Два удара сердца, всего мгновение, а мы вновь проникли друг в друга, забыв как дышать. Он прижимается теснее, рука ползет ниже, требовательно ложится на живот, и наши бедра описывают чувственный полукруг… Очень смело, но в танго ведет мужчина, и я с готовностью ему подчиняюсь. Оборачиваюсь, обнимаю рукой за шею и отступаю под новым натиском синих глаз.

Наши шаги переплетаются, наши тела так близко, что жар опаляет. Мы рисуем сегодня свой собственный танец, рисунок наших душ, и взгляды говорят громче слов. Воробышек шикарный партнер, но сегодня в смелости я ему не уступаю, отвечая телом на каждое движение, на каждое прикосновение, подводя танец к границе, перешагнув за которую, останется место лишь чувствам.

Умение партнеров слышать друг друга рождается на уровне подсознания. Это счастье — поймать миг единения душ. Редкий миг иной реальности. Только в танго один из самых выразительных элементов — пауза. El alma del tango — душа танго. И сейчас, когда стихла музыка, она полностью обнажена и звенит откровением.

Мой затылок откинут на грудь Воробышка, руки закинуты за голову и обвивают крепкую шею Ваньки. Я стремительно оборачиваюсь, взметнув юбку, приближаюсь к нему и касаюсь ладонью щеки.

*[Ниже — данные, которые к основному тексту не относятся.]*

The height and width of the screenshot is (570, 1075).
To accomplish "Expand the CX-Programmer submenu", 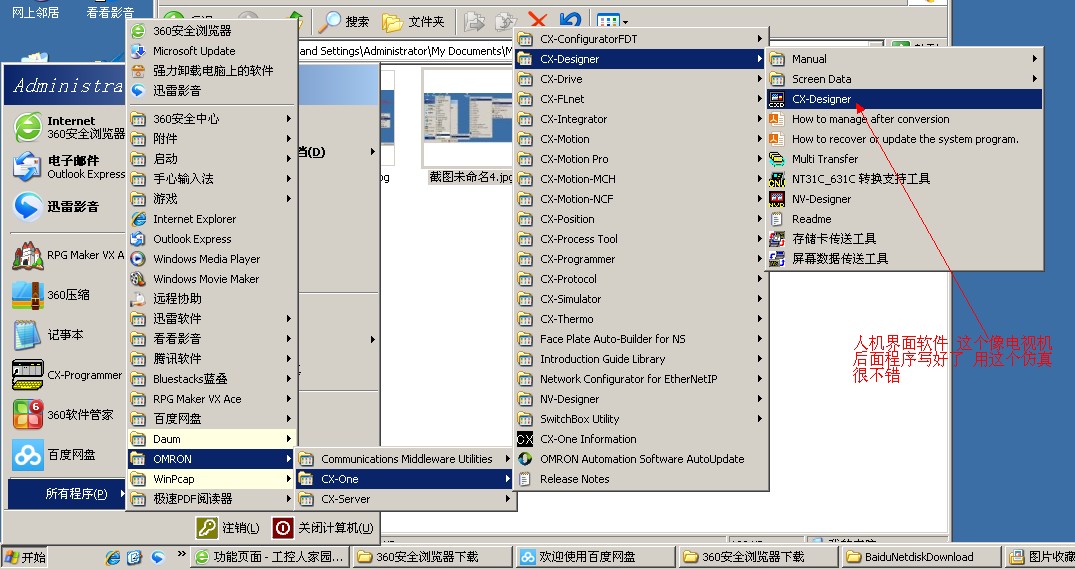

«Пожалуйста, верь мне. Верь!»

Тишина паузы, а затем… первые звуки Либертанго — пронзительные, отрывистые, глубокие, пробирающие насквозь. Мы оба ждали его, первая часть танца была лишь прелюдией к разговору, и рука Воробышка жадно проводит по голой спине, заставляя меня ощутить его прикосновение особенно остро. Встретить цепкий взгляд глаз, принять близость лиц, и стремительные шаги по паркету — быстрые, резкие, отчаянные, когда расстояния не существует.

И тем не менее, соло скрипки иглой пронзает сердца, еще ближе соединяя нас. Он и она. Обида и ярость. Надежда и боль. Раскаяние и страсть. Это танго способно вырвать из нас души. Сломать или поднять из руин.

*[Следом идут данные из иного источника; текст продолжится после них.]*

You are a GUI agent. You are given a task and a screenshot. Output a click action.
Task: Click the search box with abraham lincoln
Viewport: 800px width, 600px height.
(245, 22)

Как жгуче-больно от этого разговора, но он необходим нам как воздух!

Воробышек отрывает меня от пола, и платье разлетается над паркетом алым всполохом наших чувств. Мы расстаемся в танце, отпускаем друг друга, чтобы разойтись по краям круга… Но взгляды не разорвать, и вот мы уже снова встречаемся в быстрых шагах навстречу.

У Ваньки холод в лице, но глаза блестят лихорадочным блеском внутреннего огня, и мне так хочется знать, что же у него на сердце?

Моя нога согнута и прижата к сильному бедру, ладони гладят обнаженную кожу. Мы кружим, скользим по танцполу в этой откровенной связке к финалу — лицом к лицу, близко-близко, пока наши дыхания не смешиваются в одно. Музыка стихает, звучат последние ноты композиции Астора Пьяццоллы… Мы останавливаемся, шумно дыша, чувствуя, как гулко бьются сердца. Смотрим один другому в глаза… и вдруг губы притягиваются к губам словно магнитом в глубоком, безумном поцелуе.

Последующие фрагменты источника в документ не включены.